Problems to work on:
1) Do statements (a), (b), and (c) agree with the passage on the braking pedal restoration? Answer yes or no for each, and quote the deciding words from the passage. (a) The original braking pedal is assumed to have been cast. (b) The original braking pedal was put through physical tests for strength. (c) Five braking pedal samples were printed during the study.
2) According to the passage on the braking pedal restoration, what are the outer dimensions of the original braking pedal?
3) What were each of the three solid pedals printed in the study used for, according to the passage on the braking pedal restoration?

Passage shown:
○ ○ ○ ○ ○
Inspired by the above studies, this paper investigates the restoration of a historic motorcycle braking pedal from the SS316L material with the help of PBF technology. It is anticipated that the original braking pedal was cast. However, due to the small-scale nature of the reverse engineering process, utilization of 3D printing technology is a better option in terms of manufacturing time, not to mention that the technology can offer design freedom, such as the integration of lattice structures into the braking pedal for lighter weight. In particular, the CAD model was first redesigned following the measured dimensions of the original braking pedal. Then, it was subjected to both numerical and physical studies for quality control regarding the shape distortion and strength. Another highlight of this paper is that the braking pedal was optimized with lattice structures without changing its exterior look. During the study, four braking pedal samples were printed, including three solid (one was used for testing the maximum force that a driver can exert on the pedal, one was subjected to 3D scanning and ESPI measurement, one was post-processed), and one optimized version with lattice. The reasons for not combining the 3D scanning, physical tests, and post-processing on one solid pedal would be explained later during the study.

The study was carried out following the workflow illustrated in Figure 1.

Besides, technical notes are listed and discussed within each section and summarized in the conclusions.

2. Materials and Methods

2.1. Part Design

For the restoration, information related to the braking pedal in the textbook of the motorbike’s manufacturer, Indian Motocycle Co. (now Polaris Industries Inc., Medina, United States), was referred to, as shown below in Figure 2.

The braking pedal numbered S4250 in the company document at its current condition is depicted in the following Figure 3.

The original braking pedal has the outer dimensions of 220 mm × 58 mm × 50 mm. Due to its aging, the braking pedal of the original motorbike is rusty and expected to have its quality downgraded, thus, cannot be subjected to any physical tests for strength. From the manufacturing point of view, it is assumed to be cast and subsequently machined to obtain the hole features.
○ ○ ○ ○ ○
Source data:
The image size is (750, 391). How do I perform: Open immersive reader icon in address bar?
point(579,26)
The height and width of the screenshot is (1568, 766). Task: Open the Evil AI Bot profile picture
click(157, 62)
○ ○ ○ ○ ○
Answers:
1)
(a) Yes: "it is assumed to be cast and subsequently machined to obtain the hole features."
(b) No: "cannot be subjected to any physical tests for strength."
(c) No: "four braking pedal samples were printed"

2) 220 mm × 58 mm × 50 mm.

3)
- Testing the maximum force that a driver can exert on the pedal
- 3D scanning and ESPI measurement
- Post-processing